What Does the Surgery Involve?
The surgery involves an approximately 2-hour procedure with an incision behind the ear. A minimal amount of hair is shaved, which is generally not noticeable with the hair down. Some patients stay overnight in the hospital and are discharged to home the day after surgery after removal of the dressing. The pain is generally minimal after surgery.
Click below for a surgery video
The patients are seen after surgery and once everything is healed (a few weeks after surgery), the programming of the implant begins.
What Does the Programming Involve?
Once you have healed from the surgery, the process of activation and programming of the device begins. The initial activation is done about 1 month after surgery. Follow-up visits at 3, 6, 9, and 12 months are required for further fine-tuning of the implant sound quality. After the first year, at least one visit a year is needed to insure best performance or for updates in software. For children, more visits are required for rehabilitation.
You may decide to participate in one of our many clinical research projects for improvement of the quality of the implant. Click here to find out more about the ongoing projects at UC Irvine Cochlear Implant Center.

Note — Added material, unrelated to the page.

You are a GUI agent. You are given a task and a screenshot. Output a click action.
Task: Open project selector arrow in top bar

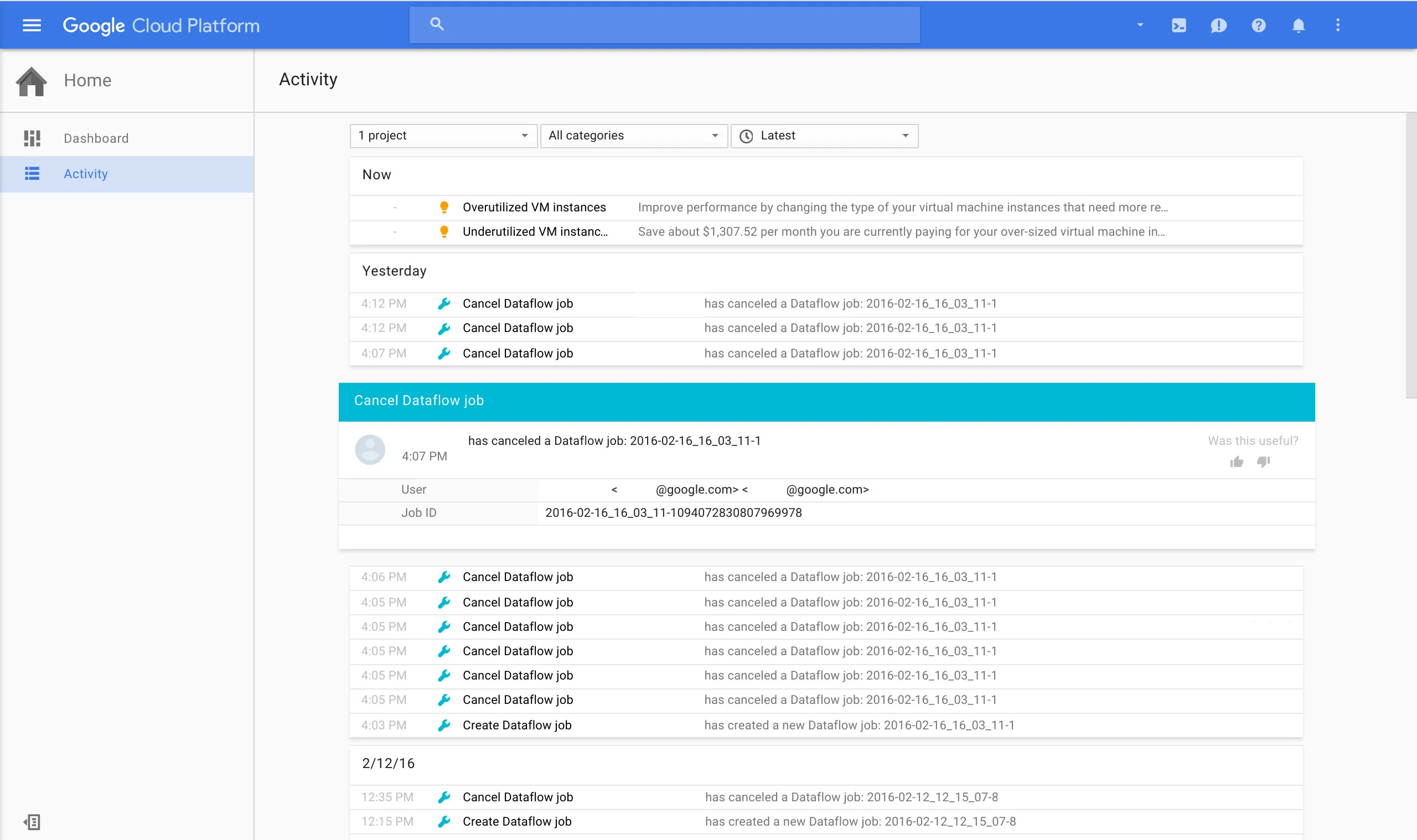point(1140,25)
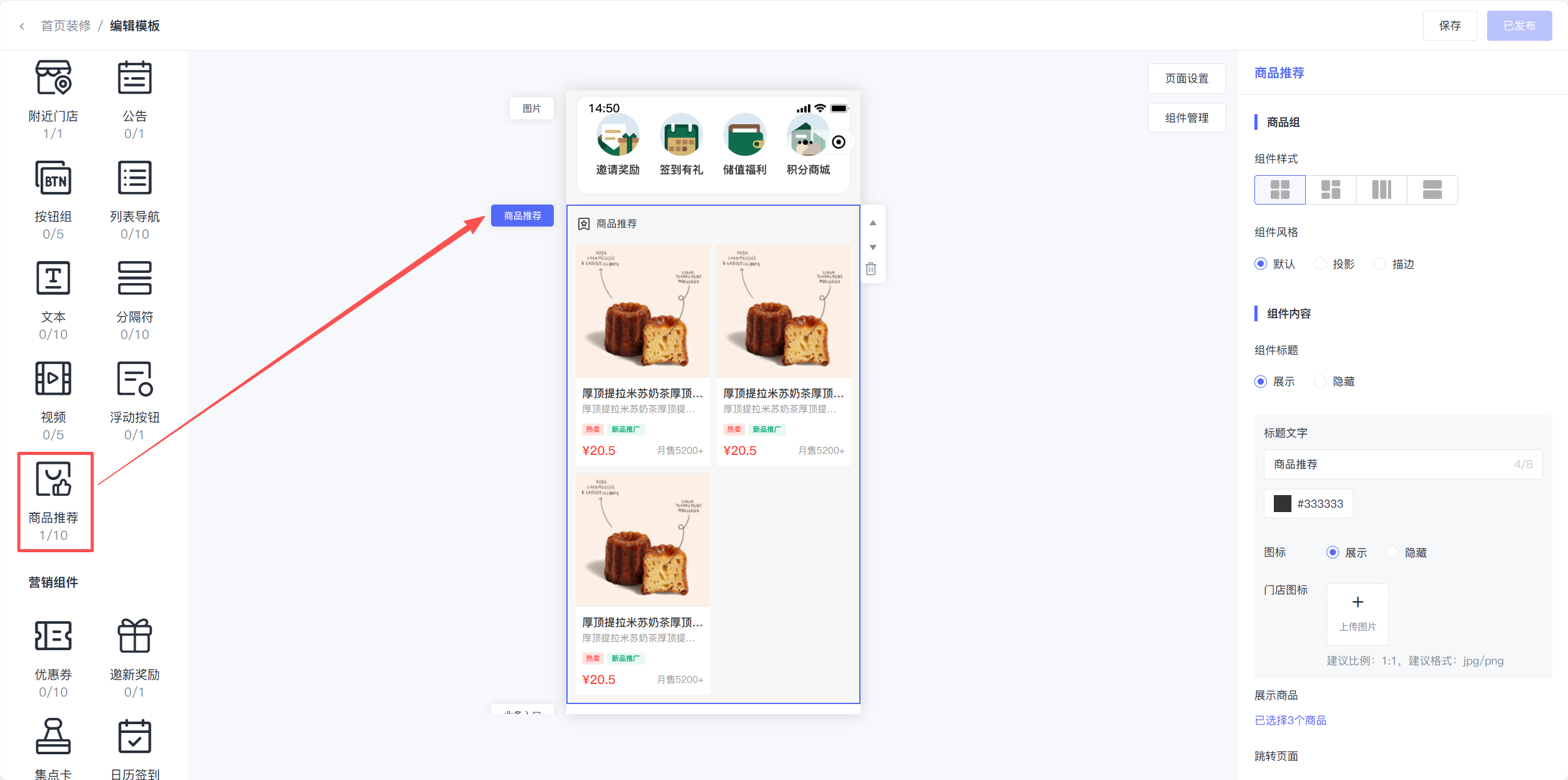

What Does the Rehabilitation Involve?
Once you start hearing with the cochlear implant, the brain needs to learn to understand the sounds that are heard through the implant. Initially, speech sounds differently from the way you used to hear. The process of training the brain to learn the hearing process with the implant is the rehabilitation. While some patients can understand speech well immediately after the initial stimulation and programming, it generally takes some time for the brain to get used to the new way of hearing. The best way to speed up the rehabilitation process is to use the implant during all waking hours of the day. Sometimes, more frequent visits are required for the rehabilitation.
For children, weekly visits are required for speech and language training.